The World Bank has advised the Nigerian government and other emerging economies not raise electricity tariffs, warning that such move would push up inflation in 2022.
In its latest Commodity Markets Outlook forecast, Ayhan Kose, Chief Economist and Director, World Bank’s Prospects Group stated that prices of electricity, which heightened to 80 percent this year compared to 2020, has strong potential to remain high next year.
He however, averred that, prices will gradually go down in the second half of the year as supply constraints ease off.
The bank says global inflationary pressures and a shift in economic growth to energy-exporting countries from energy-importing ones will be a defining feature of New Year.
Kose stated that the explosive increase in energy prices is a significant near-term risksl to global inflation and, if sustained, could also weigh on growth in energy-importing countries.
The bank says the bounce back in commodity prices is making out to be more visible than previously thought . Recent volatility in prices may complicate policy choices as countries recover from last year’s global recession, it added.
In its view, non-energy prices, including agriculture and metals, may likely plummet in 2022, following strong gains this year.
In the outgoing year, some commodity prices rose to (or exceeded) levels not seen since the spike of 2011.
The bank says natural gas and coal prices reached record highs amid supply constraints and rebounding demand for electricity, although they are expected to decline in 2022 as demand eases and supply improves.
However, additional price spikes may occur in the near-term amid very low inventories and persistent supply bottlenecks.
The bank has projected the price of a barrel of crude oil at $74 in 2022 as oil demand strengthens and reaches pre-pandemic levels.
The use of crude oil as a substitute for natural gas presents a major upside risk to the demand outlook, although higher energy prices may start to weigh on global growth.

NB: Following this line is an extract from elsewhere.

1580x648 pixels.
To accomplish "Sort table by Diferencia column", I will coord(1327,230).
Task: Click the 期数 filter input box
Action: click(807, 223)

From an energy transition perspective, the bank raised concerns about the intermittent nature of renewable energy highlight the need for reliable baseload and backup electricity generation.
The bank said: “These will increasingly need to be from low-carbon sources, such as hydropower or nuclear power, or from new methods of storing renewable power.
“At the same time, the surge in natural gas and coal prices has made solar and wind power even more competitive as an alternative energy source. Countries can benefit from accelerating the installation of renewable energy and reducing their dependency on fossil fuels.”